MATERIAL PROVIDED
((

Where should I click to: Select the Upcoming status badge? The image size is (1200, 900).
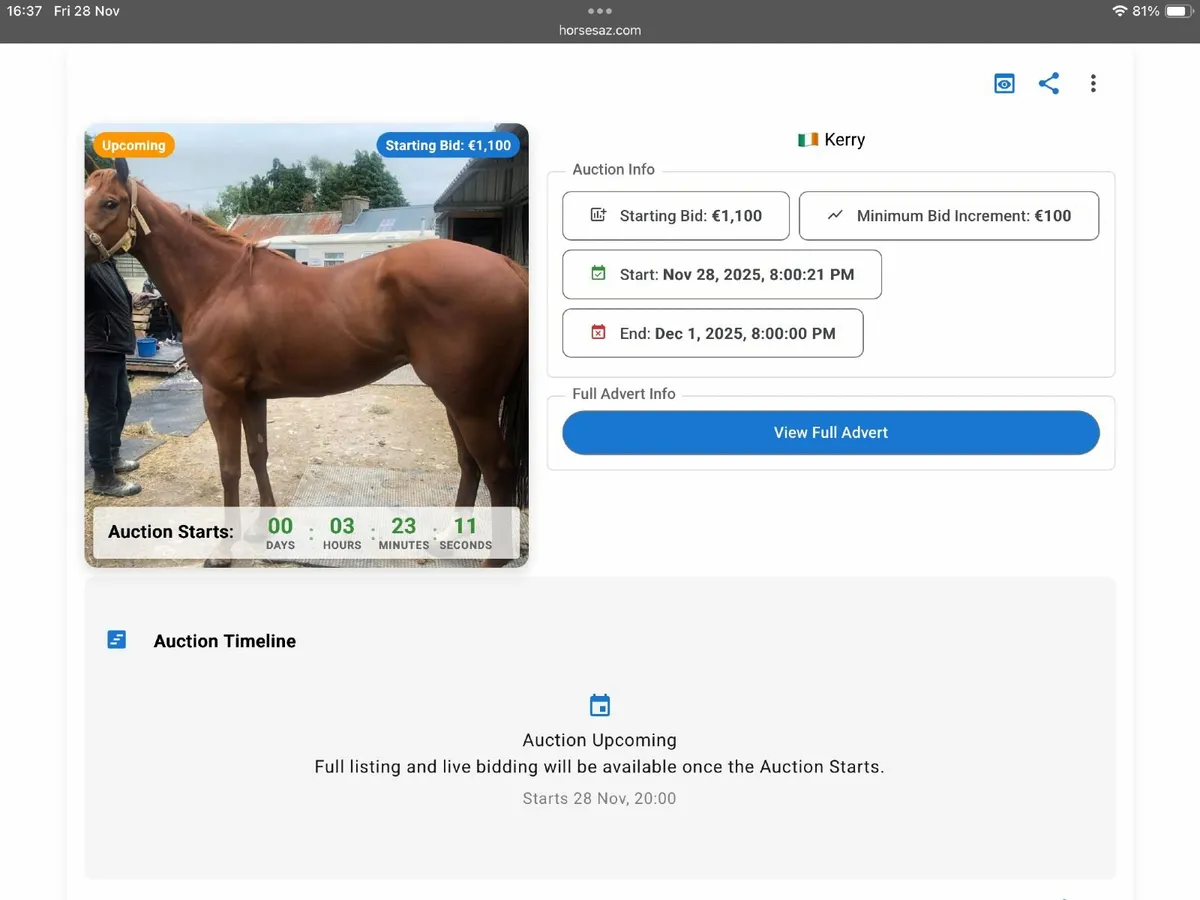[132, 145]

))
((

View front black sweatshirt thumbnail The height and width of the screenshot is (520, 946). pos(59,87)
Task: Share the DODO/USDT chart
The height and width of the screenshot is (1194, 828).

))
((

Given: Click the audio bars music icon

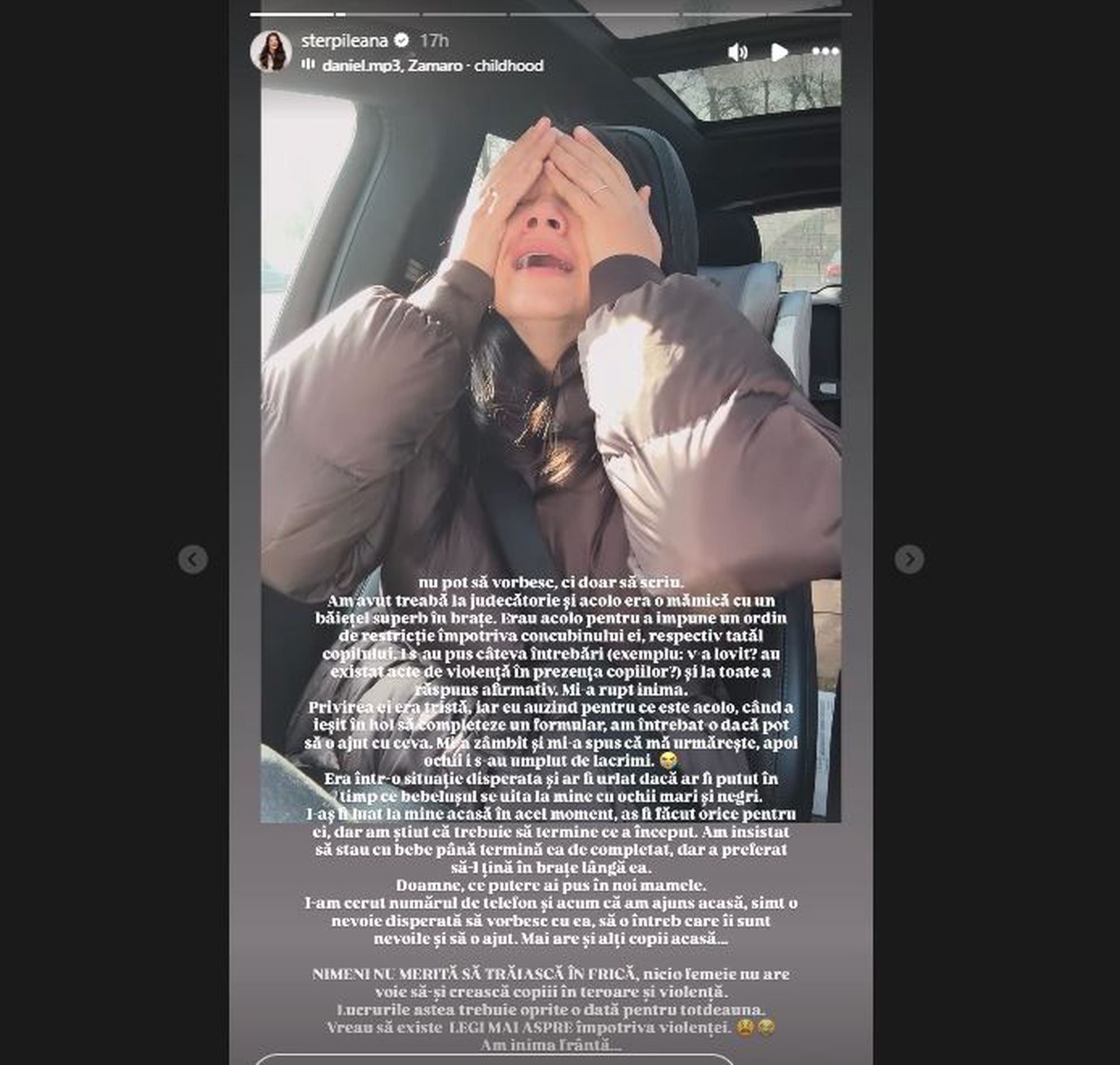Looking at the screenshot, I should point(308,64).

))

Please copy out the rows verbatim, from the line containing "View front black" through the line containing "The height and width of the screenshot is (1194, 828).".

View front black sweatshirt thumbnail The height and width of the screenshot is (520, 946). pos(59,87)
Task: Share the DODO/USDT chart
The height and width of the screenshot is (1194, 828).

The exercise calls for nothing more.